A Card, contains an image, links to the image in other format, links to the data in a standard format and a link to another Page. The metadata entries look like this:

{
"link_to": "global_mean_temperature", "title": "Global temperature",
"selecting": {"type": "timeseries", "variable": "tas", "time_resolution": "monthly"},
"processing":  [{"method": "rebaseline", "args": [1981, 2010]},
                {"method": "make_annual", "args": []},
                {"method": "select_year_range", "args":  [1850,2021]},
                {"method": "add_offset", "args": [0.69]},
                {"method": "manually_set_baseline", "args": [1850, 1900]}],
"plotting": {"function": "neat_plot", "title": "Global mean temperature"}
}

The entries say which other page the Card can link_to using the id of a page and what the title of the page should be. selecting specifies which subset of data you want to plot, with entries here corresponding to entries in the collection metadata. processing details the processing steps to be applied to each of the selected data sets, with method corresponding to a method in the relevant data type (at the moment TimeSeriesMonthly or TimeSeriesAnnual) and args being the arguments to pass to the method. plotting specifies the function to the be used to plot the data (neat_plot being the standard type for annual plots) and can also be used to pass additional arguments to the plot function. Plotting functions are found in climind/plotters/plot_types.py

A Paragraph is similar to a Card, except the output is a paragraph of text. An entry looks something like:

{
  "selecting": {"type": "timeseries", "variable": "tas", "time_resolution": "monthly"},
  "processing": [{"method": "rebaseline", "args": [1981, 2010]},
                  {"method": "make_annual", "args": []},
                  {"method": "select_year_range", "args":  [1850,2021]},
                  {"method": "add_offset", "args": [0.69]},
                  {"method": "manually_set_baseline", "args": [1850, 1900]}],
  "writing": {"function": "anomaly_and_rank"}
}

selecting and processing behave as they did for Cards, writing is similar to plotting and produces the main output. Paragraph writers are found in climind/stats/paragraphs.py.
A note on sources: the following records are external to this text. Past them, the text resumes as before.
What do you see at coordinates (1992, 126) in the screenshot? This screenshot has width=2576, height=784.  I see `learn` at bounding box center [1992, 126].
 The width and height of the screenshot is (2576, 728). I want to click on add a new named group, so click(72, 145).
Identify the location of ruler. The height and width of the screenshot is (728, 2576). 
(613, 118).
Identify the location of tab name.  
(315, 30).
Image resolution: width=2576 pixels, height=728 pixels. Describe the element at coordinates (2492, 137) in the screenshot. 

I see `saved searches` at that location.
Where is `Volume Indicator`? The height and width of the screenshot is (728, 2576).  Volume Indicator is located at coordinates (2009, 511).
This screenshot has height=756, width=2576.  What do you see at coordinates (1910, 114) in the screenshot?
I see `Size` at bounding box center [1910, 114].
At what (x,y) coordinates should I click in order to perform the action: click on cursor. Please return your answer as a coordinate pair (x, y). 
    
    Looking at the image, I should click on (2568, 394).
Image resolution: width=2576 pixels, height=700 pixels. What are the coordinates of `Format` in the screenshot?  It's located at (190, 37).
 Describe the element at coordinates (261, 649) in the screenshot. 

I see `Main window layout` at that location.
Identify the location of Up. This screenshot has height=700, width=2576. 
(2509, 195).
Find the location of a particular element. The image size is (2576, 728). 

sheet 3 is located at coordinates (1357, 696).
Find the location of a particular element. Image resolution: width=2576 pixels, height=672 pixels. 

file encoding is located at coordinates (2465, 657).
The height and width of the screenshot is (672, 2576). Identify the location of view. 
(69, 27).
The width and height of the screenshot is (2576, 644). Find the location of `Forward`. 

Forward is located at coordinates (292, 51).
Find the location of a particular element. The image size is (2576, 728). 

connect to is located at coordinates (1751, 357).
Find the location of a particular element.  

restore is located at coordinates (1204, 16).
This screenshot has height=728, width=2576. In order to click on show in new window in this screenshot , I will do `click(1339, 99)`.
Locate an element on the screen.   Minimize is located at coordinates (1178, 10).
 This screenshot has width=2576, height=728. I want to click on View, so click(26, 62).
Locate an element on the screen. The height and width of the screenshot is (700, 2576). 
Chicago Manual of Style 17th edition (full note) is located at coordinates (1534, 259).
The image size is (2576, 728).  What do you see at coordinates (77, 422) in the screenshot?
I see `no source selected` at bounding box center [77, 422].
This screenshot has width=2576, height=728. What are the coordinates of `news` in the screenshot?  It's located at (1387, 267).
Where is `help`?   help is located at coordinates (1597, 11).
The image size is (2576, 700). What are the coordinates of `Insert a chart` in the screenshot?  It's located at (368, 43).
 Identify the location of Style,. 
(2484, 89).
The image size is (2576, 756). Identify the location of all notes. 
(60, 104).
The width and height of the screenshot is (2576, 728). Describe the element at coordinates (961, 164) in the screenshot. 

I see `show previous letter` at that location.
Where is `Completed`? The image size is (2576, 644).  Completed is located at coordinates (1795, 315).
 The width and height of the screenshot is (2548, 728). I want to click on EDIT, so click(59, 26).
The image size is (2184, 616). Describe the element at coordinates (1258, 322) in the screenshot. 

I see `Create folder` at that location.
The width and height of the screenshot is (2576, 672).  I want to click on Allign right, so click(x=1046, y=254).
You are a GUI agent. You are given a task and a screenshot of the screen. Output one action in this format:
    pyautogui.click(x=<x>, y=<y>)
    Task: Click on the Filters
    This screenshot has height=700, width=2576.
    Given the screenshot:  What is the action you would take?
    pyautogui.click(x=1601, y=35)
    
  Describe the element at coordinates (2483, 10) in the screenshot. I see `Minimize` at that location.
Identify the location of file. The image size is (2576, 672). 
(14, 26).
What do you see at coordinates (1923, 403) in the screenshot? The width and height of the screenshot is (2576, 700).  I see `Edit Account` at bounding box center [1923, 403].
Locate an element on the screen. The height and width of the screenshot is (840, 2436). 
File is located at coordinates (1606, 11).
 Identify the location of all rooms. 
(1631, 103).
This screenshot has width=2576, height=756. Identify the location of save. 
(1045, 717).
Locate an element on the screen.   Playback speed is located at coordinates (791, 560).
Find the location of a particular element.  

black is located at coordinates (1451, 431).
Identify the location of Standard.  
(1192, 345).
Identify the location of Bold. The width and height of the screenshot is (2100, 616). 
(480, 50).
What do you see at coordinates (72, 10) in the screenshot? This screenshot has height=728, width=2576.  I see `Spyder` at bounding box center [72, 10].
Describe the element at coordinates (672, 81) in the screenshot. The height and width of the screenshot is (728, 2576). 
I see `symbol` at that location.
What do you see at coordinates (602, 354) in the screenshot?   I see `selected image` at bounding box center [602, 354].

Once the dashboard metadata is complete, add an entry to climind/scripts/build_dashboard.py along the lines of:

json_file = ROOT_DIR / 'climind' / 'web' / 'dashboard_metadata' / 'new_dashboard.json'
dash = Dashboard.from_json(json_file, METADATA_DIR)

dash_dir = DATA_DIR / 'ManagedData' / 'NewDashboard'
dash_dir.mkdir(exist_ok=True)
dash.build(Path(dash_dir))

The json_file is the dashboard metadata file. The dash_dir is the directory where you want to build the dashboard. dash.build() builds the dashboard.

Calculating regional averages

Regional averages are calculated using calculate_wmo_ra_averages.py. This generates a large number of files containing regional averages based on the gridded temperature data sets. This takes some time to run.

python calculate_wmo_ra_averages.py

Descriptive text

In climind/web/word_documents there is a Word document that is used to generate text for the web pages. The document is called key_indicators_texts.docx. This has descriptive text for each page on the key indicators dashboard as well as descriptions for each of the variables.

when changes are made to the word document, these will need to be converted to html by navigating to climind/web and running

python extract_from_word.py

The word document is structured using the inbuilt “styles”.

Each page in the dashboard can have an Introduction text. To do this, add a new Heading1 style heading in the document with text that matches the id of a page in the dashboard. You can then write normal style text beneath it. Subheadings can be added using Heading2 style text followed by normal text. For example, the “What the IPCC says” sections. Hyperlinks can be added and these will be rendered in the webpages.

Individual variable descriptions can also be added here. The method is similar. A Heading1 style heading which matches the variable name from the metadata file, followed by normal style text. Sub-headings do not work for variables. These are intended to be short descriptions of the variables.